**TASK STATEMENT**
Exact copy, no pictures: return only the lines below from the line with "618x500 pixels." up to and including the line with "Given: Toggle the red track centering tool".

**DATASET ENTRIES**
>>>>

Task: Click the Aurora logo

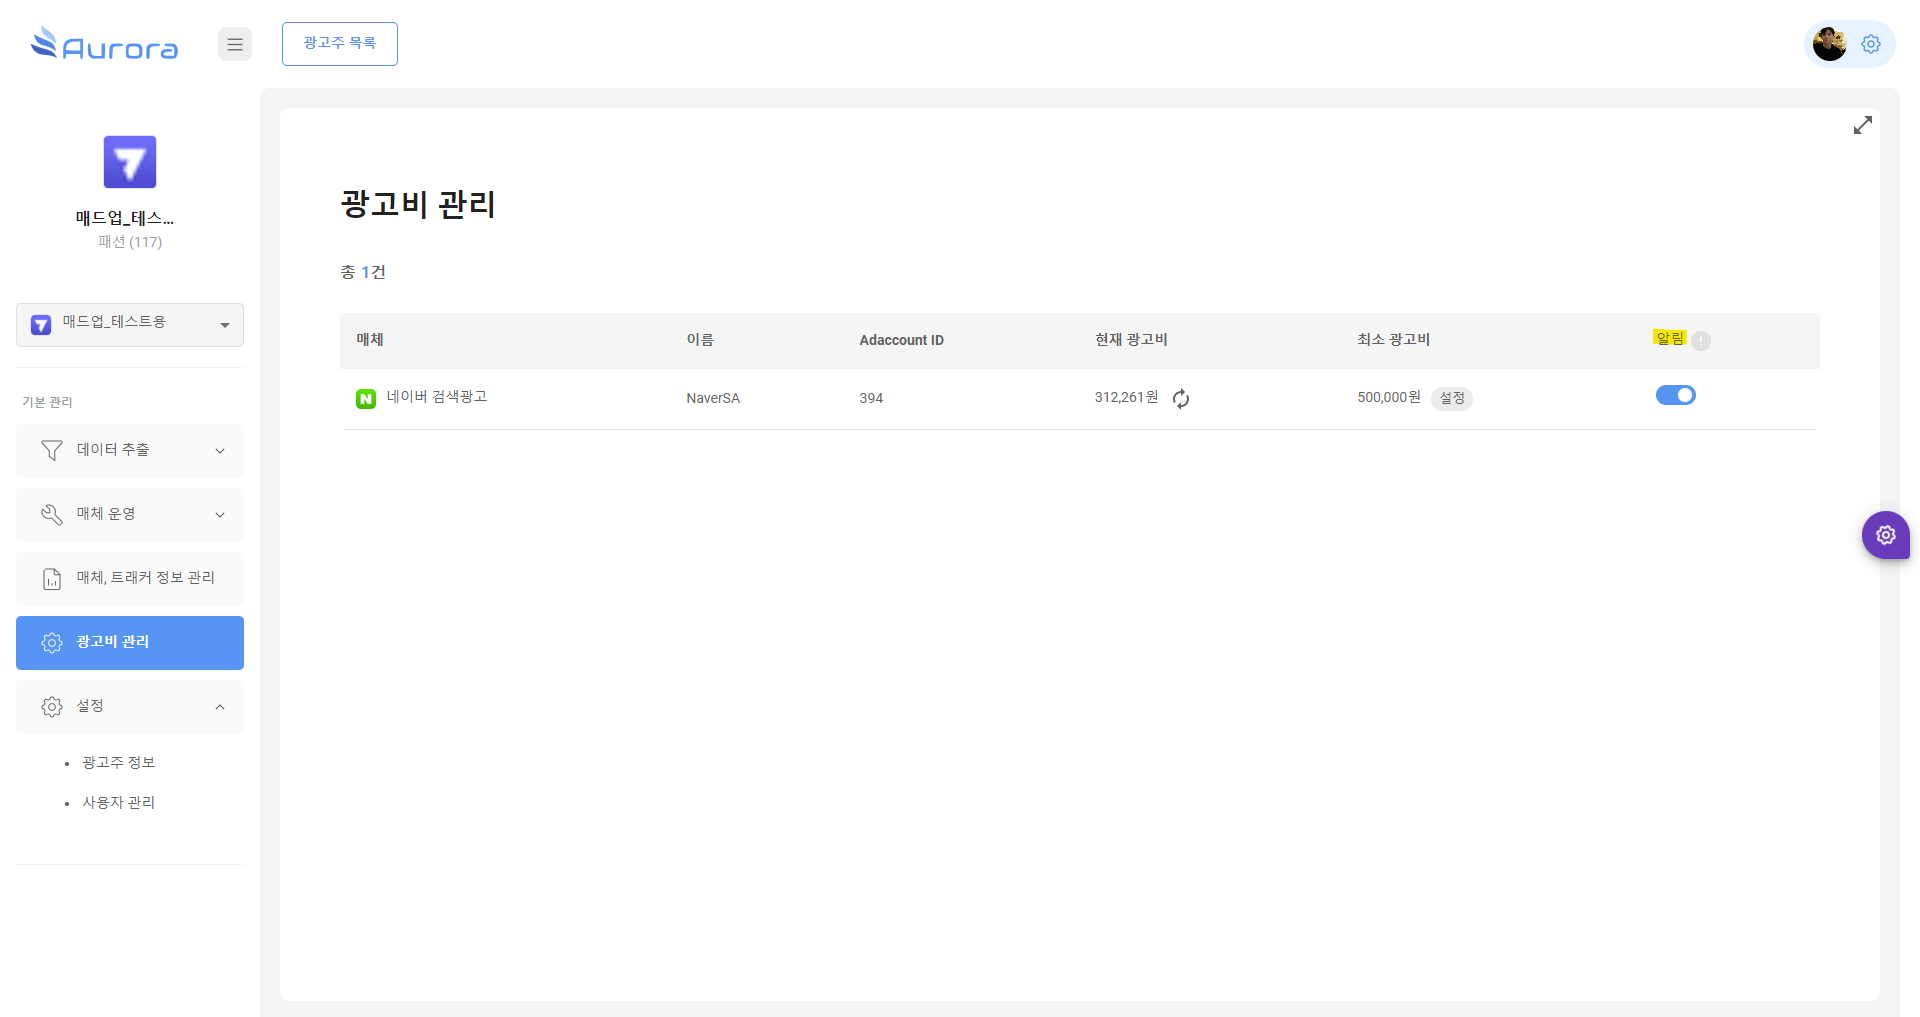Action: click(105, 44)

<<<<
>>>>

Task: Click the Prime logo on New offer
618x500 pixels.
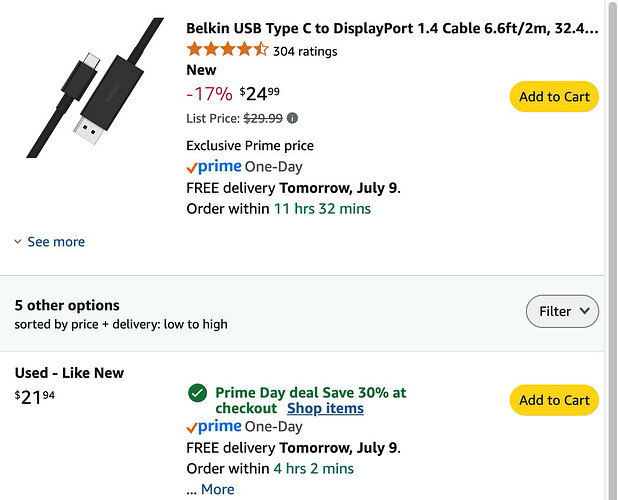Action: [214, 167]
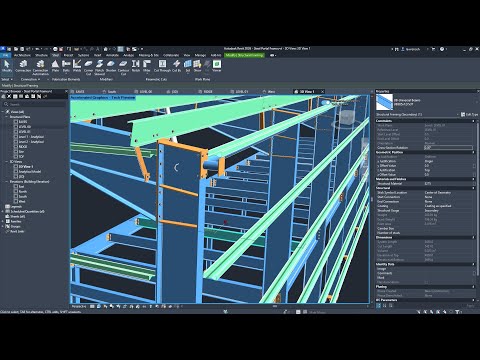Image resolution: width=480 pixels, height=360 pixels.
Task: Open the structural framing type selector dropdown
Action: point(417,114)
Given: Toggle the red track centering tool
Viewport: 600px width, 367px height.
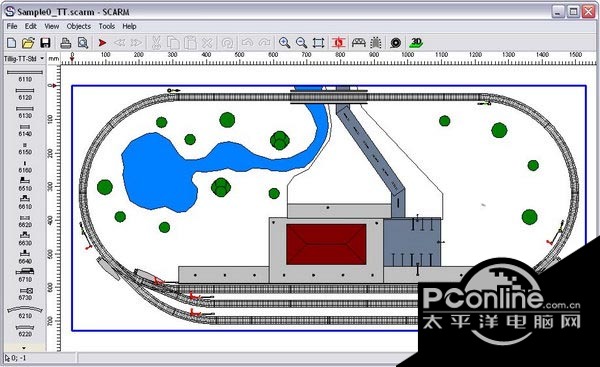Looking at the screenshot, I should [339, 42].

<<<<

**FINAL ANSWER**
618x500 pixels.
Action: [214, 167]
Image resolution: width=480 pixels, height=360 pixels.
Task: Open the structural framing type selector dropdown
Action: point(417,114)
Given: Toggle the red track centering tool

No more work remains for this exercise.